**Selected text**
---

Taking Care of Your Art Business – Self-Employment

It is very difficult for a passionate artist to imagine working under anyone who requires their output to fit to specific designs or protocols. Every artist is unique in their talent, genre and technique, and therefore self-employment is a particularly attractive option for those looking to put their work on the market, as it affords the critical ability for complete self-expression in an environment where the only rules and restrictions are one’s own. Figures from the Office of National Statistics show that if you choose the path of self-employment, you will be far from alone. During 2014, the number of people registered as self-employed in the UK hit its highest level in 40 years – reaching 4.6 million.

Steven Porter, Untitled

Steven Porter, Untitled

About Self-Employment - What does it mean?

According to the UK Government, you are self-employed if you:

  • run a business for yourself, and take responsibility for its success or failure
  • can decide how, where and when you do your work
  • provide the main items of equipment to do your work
  • charge an agreed fixed price for your work
  • sell goods or services to make a profit

Basically, self-employment means that you work for yourself rather than a company and you are responsible for paying your own income tax. Once a year you will receive a reminder from HMRC to submit your tax return which is otherwise known as self assessment. The self assessment can be completed online once you are register to use the online services, which can take a few weeks. With your Self Assessment you have to declare earnings from any work you do within that given tax year. If you fail to submit your tax return HMRC will charge a penalty.

Are you ready to be your own boss? – The Advantages of Self-Employment

Self-employment will afford you limitless freedom and flexibility to work to your own schedule. You will have the power to set your own deadlines, thus ensuring your work is given adequate attention and that no corners are cut to please others. The ultimate result is that you will have the liberty to complete your work to the highest possible standard that satisfies your customers as well as yourself.

---

**Record set**
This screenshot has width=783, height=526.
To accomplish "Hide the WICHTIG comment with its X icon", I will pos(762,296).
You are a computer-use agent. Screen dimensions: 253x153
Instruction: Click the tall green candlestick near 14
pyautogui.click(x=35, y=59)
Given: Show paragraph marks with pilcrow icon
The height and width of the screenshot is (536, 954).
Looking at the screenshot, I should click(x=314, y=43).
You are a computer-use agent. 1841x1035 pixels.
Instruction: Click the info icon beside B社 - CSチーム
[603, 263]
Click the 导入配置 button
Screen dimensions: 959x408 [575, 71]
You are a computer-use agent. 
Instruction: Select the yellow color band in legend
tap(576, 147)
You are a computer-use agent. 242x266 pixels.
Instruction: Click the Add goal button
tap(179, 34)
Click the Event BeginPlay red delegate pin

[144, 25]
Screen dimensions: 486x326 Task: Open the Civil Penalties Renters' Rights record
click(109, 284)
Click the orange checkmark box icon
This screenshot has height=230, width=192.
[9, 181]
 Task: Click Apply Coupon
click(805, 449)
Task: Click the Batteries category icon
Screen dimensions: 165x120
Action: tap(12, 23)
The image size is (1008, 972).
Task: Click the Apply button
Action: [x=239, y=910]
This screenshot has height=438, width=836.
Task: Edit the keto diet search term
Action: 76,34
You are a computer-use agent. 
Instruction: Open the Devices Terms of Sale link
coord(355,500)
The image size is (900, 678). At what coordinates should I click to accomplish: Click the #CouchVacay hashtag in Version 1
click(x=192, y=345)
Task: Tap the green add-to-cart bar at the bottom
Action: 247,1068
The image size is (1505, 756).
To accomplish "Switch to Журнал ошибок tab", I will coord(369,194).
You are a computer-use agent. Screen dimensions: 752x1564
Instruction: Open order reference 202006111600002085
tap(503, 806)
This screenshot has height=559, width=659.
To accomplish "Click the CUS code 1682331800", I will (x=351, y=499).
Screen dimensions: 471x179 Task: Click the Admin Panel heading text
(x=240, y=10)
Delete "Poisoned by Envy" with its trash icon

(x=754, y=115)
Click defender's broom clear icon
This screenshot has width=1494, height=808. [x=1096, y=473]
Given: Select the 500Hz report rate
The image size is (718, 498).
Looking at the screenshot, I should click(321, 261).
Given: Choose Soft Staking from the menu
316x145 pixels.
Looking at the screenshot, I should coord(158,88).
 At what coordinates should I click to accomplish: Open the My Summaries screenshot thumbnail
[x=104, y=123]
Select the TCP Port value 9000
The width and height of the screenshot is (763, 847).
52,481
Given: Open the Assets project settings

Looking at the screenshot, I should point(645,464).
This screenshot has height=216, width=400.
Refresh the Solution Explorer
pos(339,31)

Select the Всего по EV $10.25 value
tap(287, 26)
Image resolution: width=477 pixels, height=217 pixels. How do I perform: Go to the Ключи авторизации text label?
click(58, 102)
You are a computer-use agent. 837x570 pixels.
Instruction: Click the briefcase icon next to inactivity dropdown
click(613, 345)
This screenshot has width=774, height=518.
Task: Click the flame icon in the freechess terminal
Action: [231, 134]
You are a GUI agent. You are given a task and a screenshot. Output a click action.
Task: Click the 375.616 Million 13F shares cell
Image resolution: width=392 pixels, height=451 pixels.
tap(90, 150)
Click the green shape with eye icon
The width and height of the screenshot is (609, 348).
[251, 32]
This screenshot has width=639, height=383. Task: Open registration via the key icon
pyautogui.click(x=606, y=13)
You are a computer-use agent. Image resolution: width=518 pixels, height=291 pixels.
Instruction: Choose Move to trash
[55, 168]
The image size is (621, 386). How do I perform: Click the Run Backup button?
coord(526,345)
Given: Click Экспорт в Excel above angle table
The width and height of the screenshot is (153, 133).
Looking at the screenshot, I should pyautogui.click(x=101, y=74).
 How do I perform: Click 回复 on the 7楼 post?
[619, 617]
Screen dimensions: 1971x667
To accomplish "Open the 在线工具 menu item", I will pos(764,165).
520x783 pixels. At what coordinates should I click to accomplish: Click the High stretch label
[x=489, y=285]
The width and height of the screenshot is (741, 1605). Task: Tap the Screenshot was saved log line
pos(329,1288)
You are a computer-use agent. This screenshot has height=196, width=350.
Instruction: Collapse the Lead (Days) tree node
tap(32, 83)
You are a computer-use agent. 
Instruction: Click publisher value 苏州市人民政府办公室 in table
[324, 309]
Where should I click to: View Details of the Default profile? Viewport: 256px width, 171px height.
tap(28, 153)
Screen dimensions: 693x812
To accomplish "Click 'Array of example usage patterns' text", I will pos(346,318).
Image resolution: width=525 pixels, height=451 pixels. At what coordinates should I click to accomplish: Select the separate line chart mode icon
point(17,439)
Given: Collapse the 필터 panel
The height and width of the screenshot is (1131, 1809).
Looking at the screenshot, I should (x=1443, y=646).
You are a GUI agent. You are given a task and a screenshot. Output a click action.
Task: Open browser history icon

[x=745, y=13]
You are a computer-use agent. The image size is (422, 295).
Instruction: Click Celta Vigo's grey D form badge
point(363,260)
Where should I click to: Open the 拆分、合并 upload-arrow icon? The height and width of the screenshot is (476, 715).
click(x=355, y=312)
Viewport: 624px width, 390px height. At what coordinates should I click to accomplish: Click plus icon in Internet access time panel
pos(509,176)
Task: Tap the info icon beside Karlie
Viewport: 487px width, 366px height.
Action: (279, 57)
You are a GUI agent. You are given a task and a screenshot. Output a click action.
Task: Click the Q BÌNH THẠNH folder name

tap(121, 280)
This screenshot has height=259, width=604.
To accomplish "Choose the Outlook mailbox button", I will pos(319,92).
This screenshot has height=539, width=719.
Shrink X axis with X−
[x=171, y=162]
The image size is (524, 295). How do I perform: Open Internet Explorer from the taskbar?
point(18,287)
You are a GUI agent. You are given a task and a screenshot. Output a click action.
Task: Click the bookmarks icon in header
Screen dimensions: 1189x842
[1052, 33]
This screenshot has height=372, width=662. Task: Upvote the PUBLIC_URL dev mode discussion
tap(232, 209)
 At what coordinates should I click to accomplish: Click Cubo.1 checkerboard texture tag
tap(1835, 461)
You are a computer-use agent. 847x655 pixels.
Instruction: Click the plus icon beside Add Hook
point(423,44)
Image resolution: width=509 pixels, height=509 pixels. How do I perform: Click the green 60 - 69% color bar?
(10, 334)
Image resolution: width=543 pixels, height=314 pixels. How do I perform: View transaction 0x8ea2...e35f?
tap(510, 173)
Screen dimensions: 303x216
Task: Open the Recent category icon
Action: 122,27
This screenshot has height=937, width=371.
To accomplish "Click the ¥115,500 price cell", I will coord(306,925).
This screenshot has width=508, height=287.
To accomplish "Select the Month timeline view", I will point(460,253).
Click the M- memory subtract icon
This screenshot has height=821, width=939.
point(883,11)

---

**Exercise task A**
Summarize the self-employment article in two sentences.
**Exercise task B**
Echo the records word for word, starting at their first line and ending with the line that contains "coord(355,500)", both included.

**Result A**
Self-employment appeals to artists because it allows complete self-expression where the only rules are their own, and in 2014 the number of self-employed people in the UK reached 4.6 million, its highest level in 40 years. Being self-employed means working for yourself and paying your own income tax through an annual self assessment, and it gives you the freedom to set your own schedule and deadlines and complete your work to the highest possible standard.

**Result B**
This screenshot has width=783, height=526.
To accomplish "Hide the WICHTIG comment with its X icon", I will pos(762,296).
You are a computer-use agent. Screen dimensions: 253x153
Instruction: Click the tall green candlestick near 14
pyautogui.click(x=35, y=59)
Given: Show paragraph marks with pilcrow icon
The height and width of the screenshot is (536, 954).
Looking at the screenshot, I should click(x=314, y=43).
You are a computer-use agent. 1841x1035 pixels.
Instruction: Click the info icon beside B社 - CSチーム
[603, 263]
Click the 导入配置 button
Screen dimensions: 959x408 [575, 71]
You are a computer-use agent. 
Instruction: Select the yellow color band in legend
tap(576, 147)
You are a computer-use agent. 242x266 pixels.
Instruction: Click the Add goal button
tap(179, 34)
Click the Event BeginPlay red delegate pin

[144, 25]
Screen dimensions: 486x326 Task: Open the Civil Penalties Renters' Rights record
click(109, 284)
Click the orange checkmark box icon
This screenshot has height=230, width=192.
[9, 181]
 Task: Click Apply Coupon
click(805, 449)
Task: Click the Batteries category icon
Screen dimensions: 165x120
Action: tap(12, 23)
The image size is (1008, 972).
Task: Click the Apply button
Action: [x=239, y=910]
This screenshot has height=438, width=836.
Task: Edit the keto diet search term
Action: 76,34
You are a computer-use agent. 
Instruction: Open the Devices Terms of Sale link
coord(355,500)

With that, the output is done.